Your assignment ::
Nothing in the records may be altered; repeat them exactly.

Excerpted data ::
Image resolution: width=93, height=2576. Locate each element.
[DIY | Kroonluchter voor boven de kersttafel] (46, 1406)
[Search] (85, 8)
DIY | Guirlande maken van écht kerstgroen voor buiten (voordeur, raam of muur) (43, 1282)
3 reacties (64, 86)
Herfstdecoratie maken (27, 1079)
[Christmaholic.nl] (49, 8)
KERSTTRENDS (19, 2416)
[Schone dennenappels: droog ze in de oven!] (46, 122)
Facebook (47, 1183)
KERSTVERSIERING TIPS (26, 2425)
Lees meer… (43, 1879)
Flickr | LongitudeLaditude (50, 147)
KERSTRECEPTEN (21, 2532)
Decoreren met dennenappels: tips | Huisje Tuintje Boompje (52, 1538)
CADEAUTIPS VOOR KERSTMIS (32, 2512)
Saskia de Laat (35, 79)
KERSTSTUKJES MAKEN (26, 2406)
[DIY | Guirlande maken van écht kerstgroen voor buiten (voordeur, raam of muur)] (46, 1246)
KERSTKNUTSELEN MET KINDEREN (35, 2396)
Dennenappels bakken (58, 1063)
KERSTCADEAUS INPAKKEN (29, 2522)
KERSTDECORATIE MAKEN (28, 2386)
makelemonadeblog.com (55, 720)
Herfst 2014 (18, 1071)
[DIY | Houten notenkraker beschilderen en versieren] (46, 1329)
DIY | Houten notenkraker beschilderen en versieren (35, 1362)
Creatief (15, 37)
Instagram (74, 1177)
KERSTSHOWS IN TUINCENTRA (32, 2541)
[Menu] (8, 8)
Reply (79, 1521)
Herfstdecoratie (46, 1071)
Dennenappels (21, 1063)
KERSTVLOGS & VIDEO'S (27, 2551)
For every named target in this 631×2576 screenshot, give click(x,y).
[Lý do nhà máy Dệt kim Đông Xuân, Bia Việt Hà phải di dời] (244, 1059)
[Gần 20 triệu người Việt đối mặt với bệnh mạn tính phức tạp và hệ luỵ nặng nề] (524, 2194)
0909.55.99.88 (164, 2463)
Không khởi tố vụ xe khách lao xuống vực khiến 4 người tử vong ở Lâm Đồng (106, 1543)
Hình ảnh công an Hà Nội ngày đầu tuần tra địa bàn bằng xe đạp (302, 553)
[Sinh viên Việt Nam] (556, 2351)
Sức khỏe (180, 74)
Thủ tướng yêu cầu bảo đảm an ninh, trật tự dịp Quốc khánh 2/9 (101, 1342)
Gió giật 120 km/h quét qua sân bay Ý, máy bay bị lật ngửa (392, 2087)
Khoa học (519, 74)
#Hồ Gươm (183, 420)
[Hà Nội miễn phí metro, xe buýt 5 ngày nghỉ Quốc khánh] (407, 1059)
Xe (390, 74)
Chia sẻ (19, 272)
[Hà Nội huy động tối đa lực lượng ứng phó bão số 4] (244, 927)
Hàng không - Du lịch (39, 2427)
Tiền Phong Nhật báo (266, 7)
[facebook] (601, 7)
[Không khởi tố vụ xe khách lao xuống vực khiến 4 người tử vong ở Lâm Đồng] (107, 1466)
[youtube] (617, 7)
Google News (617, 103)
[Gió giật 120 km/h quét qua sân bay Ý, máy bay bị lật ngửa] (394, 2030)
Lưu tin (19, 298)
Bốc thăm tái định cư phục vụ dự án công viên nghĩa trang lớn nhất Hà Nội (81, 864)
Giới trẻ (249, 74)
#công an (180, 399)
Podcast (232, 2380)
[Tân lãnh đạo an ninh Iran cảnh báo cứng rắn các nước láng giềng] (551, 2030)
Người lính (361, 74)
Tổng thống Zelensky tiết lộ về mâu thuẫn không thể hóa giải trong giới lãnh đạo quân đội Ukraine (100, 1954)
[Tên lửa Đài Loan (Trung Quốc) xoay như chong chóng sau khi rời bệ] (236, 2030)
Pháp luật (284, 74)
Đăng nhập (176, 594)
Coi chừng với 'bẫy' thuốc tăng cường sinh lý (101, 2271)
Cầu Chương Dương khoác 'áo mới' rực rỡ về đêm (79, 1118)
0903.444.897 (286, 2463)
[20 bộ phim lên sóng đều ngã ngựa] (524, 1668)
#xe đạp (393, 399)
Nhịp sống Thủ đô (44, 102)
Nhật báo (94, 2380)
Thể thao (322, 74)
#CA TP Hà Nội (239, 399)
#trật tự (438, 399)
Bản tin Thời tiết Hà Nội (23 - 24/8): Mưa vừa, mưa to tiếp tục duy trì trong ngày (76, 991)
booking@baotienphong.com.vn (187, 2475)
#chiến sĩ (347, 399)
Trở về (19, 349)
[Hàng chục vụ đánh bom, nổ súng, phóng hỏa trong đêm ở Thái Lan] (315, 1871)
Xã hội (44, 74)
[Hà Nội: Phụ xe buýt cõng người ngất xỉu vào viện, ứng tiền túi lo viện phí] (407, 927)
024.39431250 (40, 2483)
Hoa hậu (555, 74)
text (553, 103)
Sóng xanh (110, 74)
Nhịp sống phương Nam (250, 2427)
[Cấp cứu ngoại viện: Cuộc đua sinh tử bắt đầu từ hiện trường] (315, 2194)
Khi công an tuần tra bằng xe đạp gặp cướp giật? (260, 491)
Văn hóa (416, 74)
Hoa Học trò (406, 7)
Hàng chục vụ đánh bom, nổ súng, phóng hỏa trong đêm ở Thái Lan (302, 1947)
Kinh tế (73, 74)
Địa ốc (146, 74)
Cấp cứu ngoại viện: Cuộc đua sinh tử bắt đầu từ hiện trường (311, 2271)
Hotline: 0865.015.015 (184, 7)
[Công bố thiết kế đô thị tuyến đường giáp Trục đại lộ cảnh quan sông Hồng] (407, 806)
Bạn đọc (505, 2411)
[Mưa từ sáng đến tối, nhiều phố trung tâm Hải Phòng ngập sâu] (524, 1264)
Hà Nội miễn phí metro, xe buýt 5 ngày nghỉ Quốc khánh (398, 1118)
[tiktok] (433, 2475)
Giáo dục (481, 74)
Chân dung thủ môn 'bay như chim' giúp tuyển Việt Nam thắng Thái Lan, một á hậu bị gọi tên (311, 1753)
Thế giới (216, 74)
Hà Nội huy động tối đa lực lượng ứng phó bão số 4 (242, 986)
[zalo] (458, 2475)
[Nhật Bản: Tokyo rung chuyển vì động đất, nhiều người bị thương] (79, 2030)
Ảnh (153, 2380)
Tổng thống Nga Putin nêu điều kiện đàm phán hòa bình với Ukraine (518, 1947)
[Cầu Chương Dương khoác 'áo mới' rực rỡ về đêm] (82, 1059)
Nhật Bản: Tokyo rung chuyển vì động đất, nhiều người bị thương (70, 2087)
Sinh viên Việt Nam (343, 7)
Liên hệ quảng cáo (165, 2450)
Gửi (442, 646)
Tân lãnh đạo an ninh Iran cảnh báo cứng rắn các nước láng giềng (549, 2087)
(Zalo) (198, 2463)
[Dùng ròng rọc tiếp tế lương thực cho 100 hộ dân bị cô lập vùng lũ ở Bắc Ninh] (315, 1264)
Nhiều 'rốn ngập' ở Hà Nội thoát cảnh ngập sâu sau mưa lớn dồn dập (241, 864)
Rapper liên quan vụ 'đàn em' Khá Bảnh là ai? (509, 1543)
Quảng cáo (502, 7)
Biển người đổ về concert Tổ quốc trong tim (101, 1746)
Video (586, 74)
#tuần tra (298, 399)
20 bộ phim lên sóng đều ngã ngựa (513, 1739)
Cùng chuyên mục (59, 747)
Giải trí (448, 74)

Response area ::
Image resolution: width=93, height=2576. Locate each element.
[DIY | Kroonluchter voor boven de kersttafel] (46, 1406)
[Search] (85, 8)
DIY | Guirlande maken van écht kerstgroen voor buiten (voordeur, raam of muur) (43, 1282)
3 reacties (64, 86)
Herfstdecoratie maken (27, 1079)
[Christmaholic.nl] (49, 8)
KERSTTRENDS (19, 2416)
[Schone dennenappels: droog ze in de oven!] (46, 122)
Facebook (47, 1183)
KERSTVERSIERING TIPS (26, 2425)
Lees meer… (43, 1879)
Flickr | LongitudeLaditude (50, 147)
KERSTRECEPTEN (21, 2532)
Decoreren met dennenappels: tips | Huisje Tuintje Boompje (52, 1538)
CADEAUTIPS VOOR KERSTMIS (32, 2512)
Saskia de Laat (35, 79)
KERSTSTUKJES MAKEN (26, 2406)
[DIY | Guirlande maken van écht kerstgroen voor buiten (voordeur, raam of muur)] (46, 1246)
KERSTKNUTSELEN MET KINDEREN (35, 2396)
Dennenappels bakken (58, 1063)
KERSTCADEAUS INPAKKEN (29, 2522)
KERSTDECORATIE MAKEN (28, 2386)
makelemonadeblog.com (55, 720)
Herfst 2014 (18, 1071)
[DIY | Houten notenkraker beschilderen en versieren] (46, 1329)
DIY | Houten notenkraker beschilderen en versieren (35, 1362)
Creatief (15, 37)
Instagram (74, 1177)
KERSTSHOWS IN TUINCENTRA (32, 2541)
[Menu] (8, 8)
Reply (79, 1521)
Herfstdecoratie (46, 1071)
Dennenappels (21, 1063)
KERSTVLOGS & VIDEO'S (27, 2551)
For every named target in this 631×2576 screenshot, give click(x,y).
[Lý do nhà máy Dệt kim Đông Xuân, Bia Việt Hà phải di dời] (244, 1059)
[Gần 20 triệu người Việt đối mặt với bệnh mạn tính phức tạp và hệ luỵ nặng nề] (524, 2194)
0909.55.99.88 (164, 2463)
Không khởi tố vụ xe khách lao xuống vực khiến 4 người tử vong ở Lâm Đồng (106, 1543)
Hình ảnh công an Hà Nội ngày đầu tuần tra địa bàn bằng xe đạp (302, 553)
[Sinh viên Việt Nam] (556, 2351)
Sức khỏe (180, 74)
Thủ tướng yêu cầu bảo đảm an ninh, trật tự dịp Quốc khánh 2/9 (101, 1342)
Gió giật 120 km/h quét qua sân bay Ý, máy bay bị lật ngửa (392, 2087)
Khoa học (519, 74)
#Hồ Gươm (183, 420)
[Hà Nội miễn phí metro, xe buýt 5 ngày nghỉ Quốc khánh] (407, 1059)
Xe (390, 74)
Chia sẻ (19, 272)
[Hà Nội huy động tối đa lực lượng ứng phó bão số 4] (244, 927)
Hàng không - Du lịch (39, 2427)
Tiền Phong Nhật báo (266, 7)
[facebook] (601, 7)
[Không khởi tố vụ xe khách lao xuống vực khiến 4 người tử vong ở Lâm Đồng] (107, 1466)
[youtube] (617, 7)
Google News (617, 103)
[Gió giật 120 km/h quét qua sân bay Ý, máy bay bị lật ngửa] (394, 2030)
Lưu tin (19, 298)
Bốc thăm tái định cư phục vụ dự án công viên nghĩa trang lớn nhất Hà Nội (81, 864)
Giới trẻ (249, 74)
#công an (180, 399)
Podcast (232, 2380)
[Tân lãnh đạo an ninh Iran cảnh báo cứng rắn các nước láng giềng] (551, 2030)
Người lính (361, 74)
Tổng thống Zelensky tiết lộ về mâu thuẫn không thể hóa giải trong giới lãnh đạo quân đội Ukraine (100, 1954)
[Tên lửa Đài Loan (Trung Quốc) xoay như chong chóng sau khi rời bệ] (236, 2030)
Pháp luật (284, 74)
Đăng nhập (176, 594)
Coi chừng với 'bẫy' thuốc tăng cường sinh lý (101, 2271)
Cầu Chương Dương khoác 'áo mới' rực rỡ về đêm (79, 1118)
0903.444.897 (286, 2463)
[20 bộ phim lên sóng đều ngã ngựa] (524, 1668)
#xe đạp (393, 399)
Nhịp sống Thủ đô (44, 102)
Nhật báo (94, 2380)
Thể thao (322, 74)
#CA TP Hà Nội (239, 399)
#trật tự (438, 399)
Bản tin Thời tiết Hà Nội (23 - 24/8): Mưa vừa, mưa to tiếp tục duy trì trong ngày (76, 991)
booking@baotienphong.com.vn (187, 2475)
#chiến sĩ (347, 399)
Trở về (19, 349)
[Hàng chục vụ đánh bom, nổ súng, phóng hỏa trong đêm ở Thái Lan] (315, 1871)
Xã hội (44, 74)
[Hà Nội: Phụ xe buýt cõng người ngất xỉu vào viện, ứng tiền túi lo viện phí] (407, 927)
024.39431250 (40, 2483)
Hoa hậu (555, 74)
text (553, 103)
Sóng xanh (110, 74)
Nhịp sống phương Nam (250, 2427)
[Cấp cứu ngoại viện: Cuộc đua sinh tử bắt đầu từ hiện trường] (315, 2194)
Khi công an tuần tra bằng xe đạp gặp cướp giật? (260, 491)
Văn hóa (416, 74)
Hoa Học trò (406, 7)
Hàng chục vụ đánh bom, nổ súng, phóng hỏa trong đêm ở Thái Lan (302, 1947)
Kinh tế (73, 74)
Địa ốc (146, 74)
Cấp cứu ngoại viện: Cuộc đua sinh tử bắt đầu từ hiện trường (311, 2271)
Hotline: 0865.015.015 (184, 7)
[Công bố thiết kế đô thị tuyến đường giáp Trục đại lộ cảnh quan sông Hồng] (407, 806)
Bạn đọc (505, 2411)
[Mưa từ sáng đến tối, nhiều phố trung tâm Hải Phòng ngập sâu] (524, 1264)
Hà Nội miễn phí metro, xe buýt 5 ngày nghỉ Quốc khánh (398, 1118)
[tiktok] (433, 2475)
Giáo dục (481, 74)
Chân dung thủ môn 'bay như chim' giúp tuyển Việt Nam thắng Thái Lan, một á hậu bị gọi tên (311, 1753)
Thế giới (216, 74)
Hà Nội huy động tối đa lực lượng ứng phó bão số 4 (242, 986)
[zalo] (458, 2475)
[Nhật Bản: Tokyo rung chuyển vì động đất, nhiều người bị thương] (79, 2030)
Ảnh (153, 2380)
Tổng thống Nga Putin nêu điều kiện đàm phán hòa bình với Ukraine (518, 1947)
[Cầu Chương Dương khoác 'áo mới' rực rỡ về đêm] (82, 1059)
Nhật Bản: Tokyo rung chuyển vì động đất, nhiều người bị thương (70, 2087)
Sinh viên Việt Nam (343, 7)
Liên hệ quảng cáo (165, 2450)
Gửi (442, 646)
Tân lãnh đạo an ninh Iran cảnh báo cứng rắn các nước láng giềng (549, 2087)
(Zalo) (198, 2463)
[Dùng ròng rọc tiếp tế lương thực cho 100 hộ dân bị cô lập vùng lũ ở Bắc Ninh] (315, 1264)
Nhiều 'rốn ngập' ở Hà Nội thoát cảnh ngập sâu sau mưa lớn dồn dập (241, 864)
Rapper liên quan vụ 'đàn em' Khá Bảnh là ai? (509, 1543)
Quảng cáo (502, 7)
Biển người đổ về concert Tổ quốc trong tim (101, 1746)
Video (586, 74)
#tuần tra (298, 399)
20 bộ phim lên sóng đều ngã ngựa (513, 1739)
Cùng chuyên mục (59, 747)
Giải trí (448, 74)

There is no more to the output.